[Data extracted from a collection]
+===+
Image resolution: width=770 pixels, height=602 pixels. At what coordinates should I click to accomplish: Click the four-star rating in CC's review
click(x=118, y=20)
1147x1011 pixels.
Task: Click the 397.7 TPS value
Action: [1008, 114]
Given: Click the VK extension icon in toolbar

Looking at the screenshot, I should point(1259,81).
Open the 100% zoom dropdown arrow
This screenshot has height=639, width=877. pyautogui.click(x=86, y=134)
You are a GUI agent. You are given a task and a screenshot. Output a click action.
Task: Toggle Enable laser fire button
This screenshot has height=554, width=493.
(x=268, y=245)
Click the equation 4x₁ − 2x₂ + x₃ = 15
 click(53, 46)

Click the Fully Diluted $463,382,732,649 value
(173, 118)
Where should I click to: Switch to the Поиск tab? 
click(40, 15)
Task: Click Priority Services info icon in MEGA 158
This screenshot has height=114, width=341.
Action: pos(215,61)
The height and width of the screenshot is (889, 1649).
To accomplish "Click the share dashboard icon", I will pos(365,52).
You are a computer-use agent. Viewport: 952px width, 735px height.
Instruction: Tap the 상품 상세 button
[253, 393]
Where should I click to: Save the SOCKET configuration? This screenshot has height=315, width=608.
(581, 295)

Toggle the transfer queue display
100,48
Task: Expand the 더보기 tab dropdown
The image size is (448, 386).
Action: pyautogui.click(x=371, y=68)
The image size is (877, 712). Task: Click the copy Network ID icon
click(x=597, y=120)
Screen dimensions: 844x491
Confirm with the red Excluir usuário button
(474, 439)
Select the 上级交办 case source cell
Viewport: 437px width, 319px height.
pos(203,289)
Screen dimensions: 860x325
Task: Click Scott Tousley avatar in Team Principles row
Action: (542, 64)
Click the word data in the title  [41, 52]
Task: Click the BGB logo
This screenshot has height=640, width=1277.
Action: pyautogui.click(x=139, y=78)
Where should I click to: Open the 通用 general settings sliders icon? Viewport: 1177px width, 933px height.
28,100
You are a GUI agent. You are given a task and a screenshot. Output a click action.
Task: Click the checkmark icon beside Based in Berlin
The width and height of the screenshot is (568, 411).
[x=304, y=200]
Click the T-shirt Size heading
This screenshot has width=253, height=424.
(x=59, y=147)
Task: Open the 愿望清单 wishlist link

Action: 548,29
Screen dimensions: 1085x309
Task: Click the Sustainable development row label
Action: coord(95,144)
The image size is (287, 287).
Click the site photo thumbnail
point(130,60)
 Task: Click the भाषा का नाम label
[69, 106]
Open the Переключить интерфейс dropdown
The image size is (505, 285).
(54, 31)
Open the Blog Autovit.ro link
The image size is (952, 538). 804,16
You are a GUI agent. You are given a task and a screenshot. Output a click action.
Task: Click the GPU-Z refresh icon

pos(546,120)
+===+
What the task requires
Restate the records above verbatim, omitting no line.

Exercise response
Image resolution: width=770 pixels, height=602 pixels. At what coordinates should I click to accomplish: Click the four-star rating in CC's review
click(x=118, y=20)
1147x1011 pixels.
Task: Click the 397.7 TPS value
Action: [1008, 114]
Given: Click the VK extension icon in toolbar

Looking at the screenshot, I should point(1259,81).
Open the 100% zoom dropdown arrow
This screenshot has height=639, width=877. pyautogui.click(x=86, y=134)
You are a GUI agent. You are given a task and a screenshot. Output a click action.
Task: Toggle Enable laser fire button
This screenshot has height=554, width=493.
(x=268, y=245)
Click the equation 4x₁ − 2x₂ + x₃ = 15
 click(53, 46)

Click the Fully Diluted $463,382,732,649 value
(173, 118)
Where should I click to: Switch to the Поиск tab? 
click(40, 15)
Task: Click Priority Services info icon in MEGA 158
This screenshot has height=114, width=341.
Action: pos(215,61)
The height and width of the screenshot is (889, 1649).
To accomplish "Click the share dashboard icon", I will pos(365,52).
You are a computer-use agent. Viewport: 952px width, 735px height.
Instruction: Tap the 상품 상세 button
[253, 393]
Where should I click to: Save the SOCKET configuration? This screenshot has height=315, width=608.
(581, 295)

Toggle the transfer queue display
100,48
Task: Expand the 더보기 tab dropdown
The image size is (448, 386).
Action: pyautogui.click(x=371, y=68)
The image size is (877, 712). Task: Click the copy Network ID icon
click(x=597, y=120)
Screen dimensions: 844x491
Confirm with the red Excluir usuário button
(474, 439)
Select the 上级交办 case source cell
Viewport: 437px width, 319px height.
pos(203,289)
Screen dimensions: 860x325
Task: Click Scott Tousley avatar in Team Principles row
Action: (542, 64)
Click the word data in the title  [41, 52]
Task: Click the BGB logo
This screenshot has height=640, width=1277.
Action: pyautogui.click(x=139, y=78)
Where should I click to: Open the 通用 general settings sliders icon? Viewport: 1177px width, 933px height.
28,100
You are a GUI agent. You are given a task and a screenshot. Output a click action.
Task: Click the checkmark icon beside Based in Berlin
The width and height of the screenshot is (568, 411).
[x=304, y=200]
Click the T-shirt Size heading
This screenshot has width=253, height=424.
(x=59, y=147)
Task: Open the 愿望清单 wishlist link

Action: 548,29
Screen dimensions: 1085x309
Task: Click the Sustainable development row label
Action: coord(95,144)
The image size is (287, 287).
Click the site photo thumbnail
point(130,60)
 Task: Click the भाषा का नाम label
[69, 106]
Open the Переключить интерфейс dropdown
The image size is (505, 285).
(54, 31)
Open the Blog Autovit.ro link
The image size is (952, 538). 804,16
You are a GUI agent. You are given a task and a screenshot. Output a click action.
Task: Click the GPU-Z refresh icon

pos(546,120)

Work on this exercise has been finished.